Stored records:
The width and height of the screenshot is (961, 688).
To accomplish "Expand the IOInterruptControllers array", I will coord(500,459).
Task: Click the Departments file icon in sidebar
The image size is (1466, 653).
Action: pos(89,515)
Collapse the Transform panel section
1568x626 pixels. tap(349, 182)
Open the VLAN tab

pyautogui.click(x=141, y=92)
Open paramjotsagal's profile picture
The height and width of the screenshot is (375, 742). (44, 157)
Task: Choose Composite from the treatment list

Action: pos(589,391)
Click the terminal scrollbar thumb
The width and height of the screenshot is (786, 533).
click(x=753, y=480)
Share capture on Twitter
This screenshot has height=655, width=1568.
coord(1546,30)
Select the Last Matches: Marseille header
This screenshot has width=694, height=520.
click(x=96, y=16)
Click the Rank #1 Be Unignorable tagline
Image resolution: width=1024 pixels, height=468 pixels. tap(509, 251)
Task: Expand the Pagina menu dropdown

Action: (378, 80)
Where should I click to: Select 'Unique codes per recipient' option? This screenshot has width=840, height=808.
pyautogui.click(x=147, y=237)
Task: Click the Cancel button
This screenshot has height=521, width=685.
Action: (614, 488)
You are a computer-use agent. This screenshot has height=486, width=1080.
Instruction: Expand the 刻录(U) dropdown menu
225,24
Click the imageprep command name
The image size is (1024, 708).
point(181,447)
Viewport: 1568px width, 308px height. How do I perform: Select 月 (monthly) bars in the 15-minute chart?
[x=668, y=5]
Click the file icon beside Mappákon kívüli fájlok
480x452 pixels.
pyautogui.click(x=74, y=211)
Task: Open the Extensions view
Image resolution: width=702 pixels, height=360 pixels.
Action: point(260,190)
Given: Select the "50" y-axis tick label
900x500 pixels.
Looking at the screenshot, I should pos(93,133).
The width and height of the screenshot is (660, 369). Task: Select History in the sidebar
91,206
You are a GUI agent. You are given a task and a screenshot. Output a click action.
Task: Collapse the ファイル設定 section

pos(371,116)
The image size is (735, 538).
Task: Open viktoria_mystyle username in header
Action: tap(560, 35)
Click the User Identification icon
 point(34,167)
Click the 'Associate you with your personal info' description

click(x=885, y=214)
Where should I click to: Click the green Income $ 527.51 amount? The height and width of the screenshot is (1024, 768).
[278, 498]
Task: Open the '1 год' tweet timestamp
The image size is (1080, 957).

Task brief: Your reply should be a verbatim retyping of the lines from the one that holds "Click the Rank #1 Be Unignorable tagline" through the last line of the entries.

Exercise result:
Click the Rank #1 Be Unignorable tagline
Image resolution: width=1024 pixels, height=468 pixels. tap(509, 251)
Task: Expand the Pagina menu dropdown

Action: (378, 80)
Where should I click to: Select 'Unique codes per recipient' option? This screenshot has width=840, height=808.
pyautogui.click(x=147, y=237)
Task: Click the Cancel button
This screenshot has height=521, width=685.
Action: (614, 488)
You are a computer-use agent. This screenshot has height=486, width=1080.
Instruction: Expand the 刻录(U) dropdown menu
225,24
Click the imageprep command name
The image size is (1024, 708).
point(181,447)
Viewport: 1568px width, 308px height. How do I perform: Select 月 (monthly) bars in the 15-minute chart?
[x=668, y=5]
Click the file icon beside Mappákon kívüli fájlok
480x452 pixels.
pyautogui.click(x=74, y=211)
Task: Open the Extensions view
Image resolution: width=702 pixels, height=360 pixels.
Action: point(260,190)
Given: Select the "50" y-axis tick label
900x500 pixels.
Looking at the screenshot, I should pos(93,133).
The width and height of the screenshot is (660, 369). Task: Select History in the sidebar
91,206
You are a GUI agent. You are given a task and a screenshot. Output a click action.
Task: Collapse the ファイル設定 section

pos(371,116)
The image size is (735, 538).
Task: Open viktoria_mystyle username in header
Action: tap(560, 35)
Click the User Identification icon
 point(34,167)
Click the 'Associate you with your personal info' description

click(x=885, y=214)
Where should I click to: Click the green Income $ 527.51 amount? The height and width of the screenshot is (1024, 768).
[278, 498]
Task: Open the '1 год' tweet timestamp
The image size is (1080, 957).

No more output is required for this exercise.